Don’t you need too many insects to feed people compared to other meat?

  • Insects are extremely efficient at turning the feed they eat into more body mass, meaning they grow quickly and reproduce quickly. Our insects come from vertical farms and take up very little space. In that way, it is possible to farm a big amount of insects compared to, for instance, beef, which take up extreme amounts of ressources.

 

Aren’t wholi ruining nature by taking all the insects from their habitat?

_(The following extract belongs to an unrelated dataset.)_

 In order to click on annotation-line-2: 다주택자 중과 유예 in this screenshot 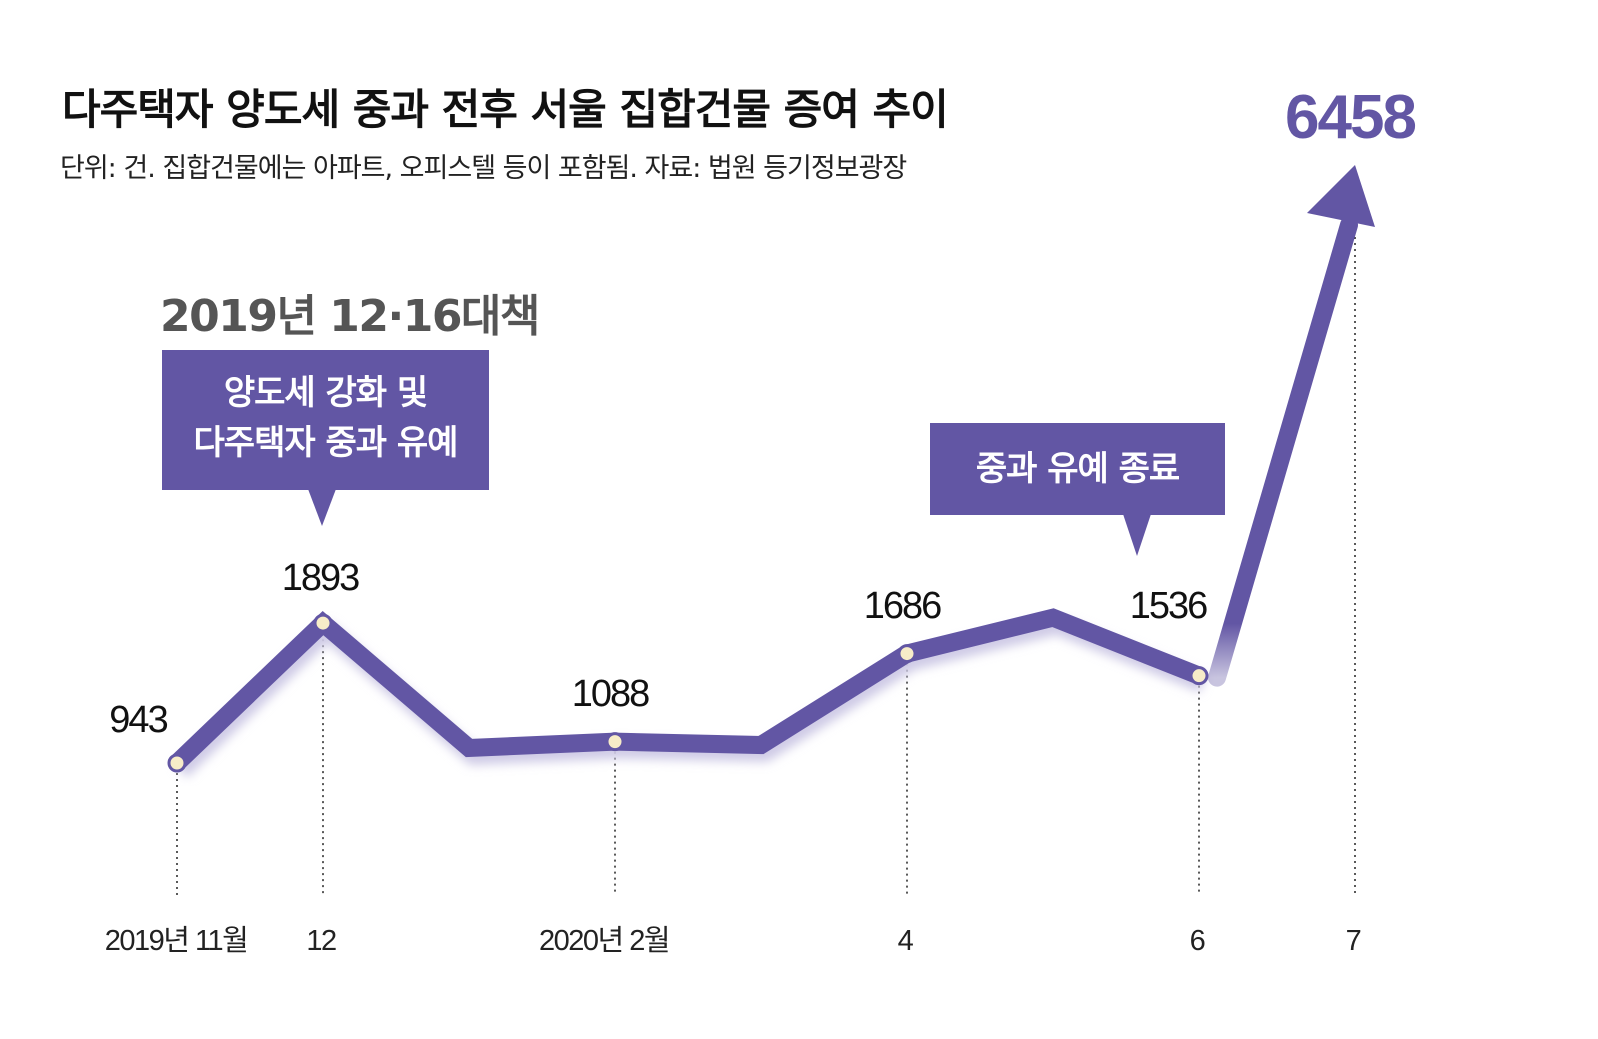, I will do `click(326, 443)`.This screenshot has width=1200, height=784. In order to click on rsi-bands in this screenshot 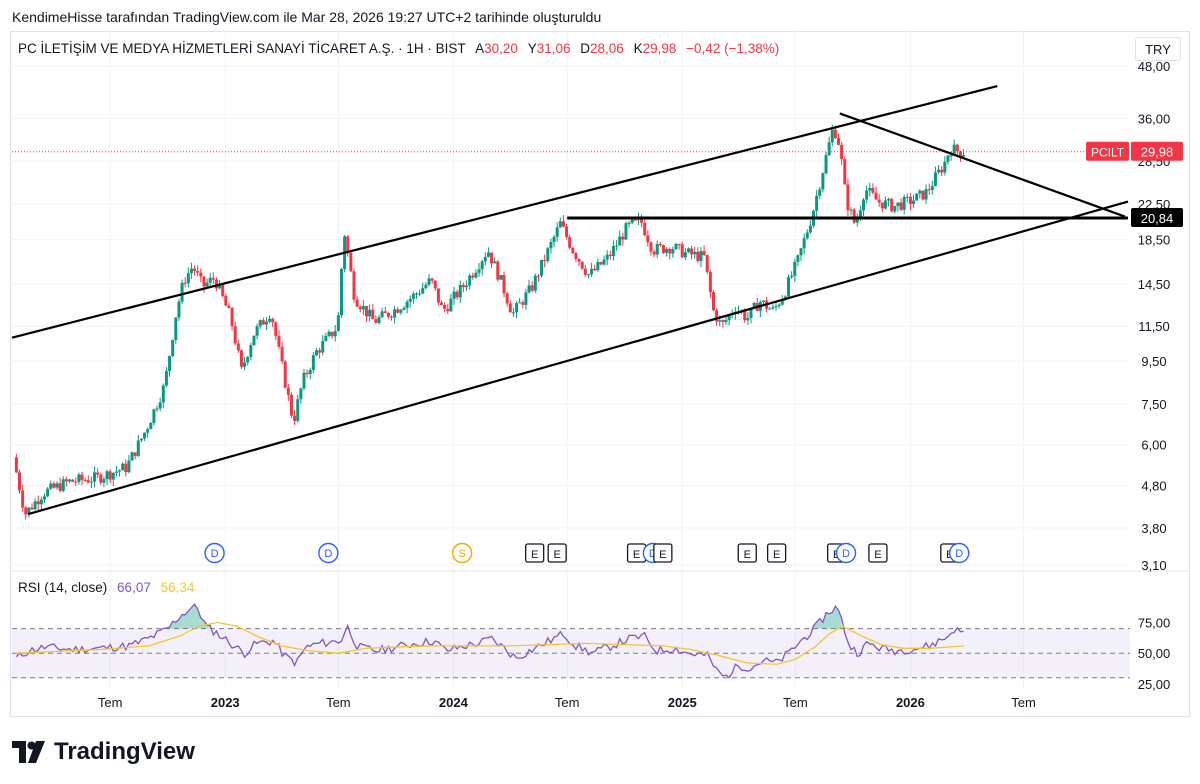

  • No. The insects are farmed and are not taken from the wild. Eating insects compared to many other protein sources actually helps nature, since it will require less feed, less water and less land.

 

How are the insects killed?

  • Different farms use slightly different techniques that are all approved, safe and take animal welfare into account.

 

Are insects healthy?

  • Insects are very nutrient-dense, particularly when you compare to how few resources that are required to produce them. Insects are an animal and therefore the quality of protein is high, with all 9 essential amino acids. This can be a challenge to fulfil if you don't eat any meat. Insects contain vitamin B12, which is difficult to get from a plant-based diet, as well as a iron, magnesium, calcium and zinc. Insects contain fibre, unlike all other sources of meat. 

 

Are your products organic?

  • All wholi ingredients are certified organic, expect for the insects. The reason the insects are not certified is because there is lacking EU-regulation on the area and therefore it is not possible to certify them yet. However, the insects wholi use have been reared without any use of pesticides or antibiotics.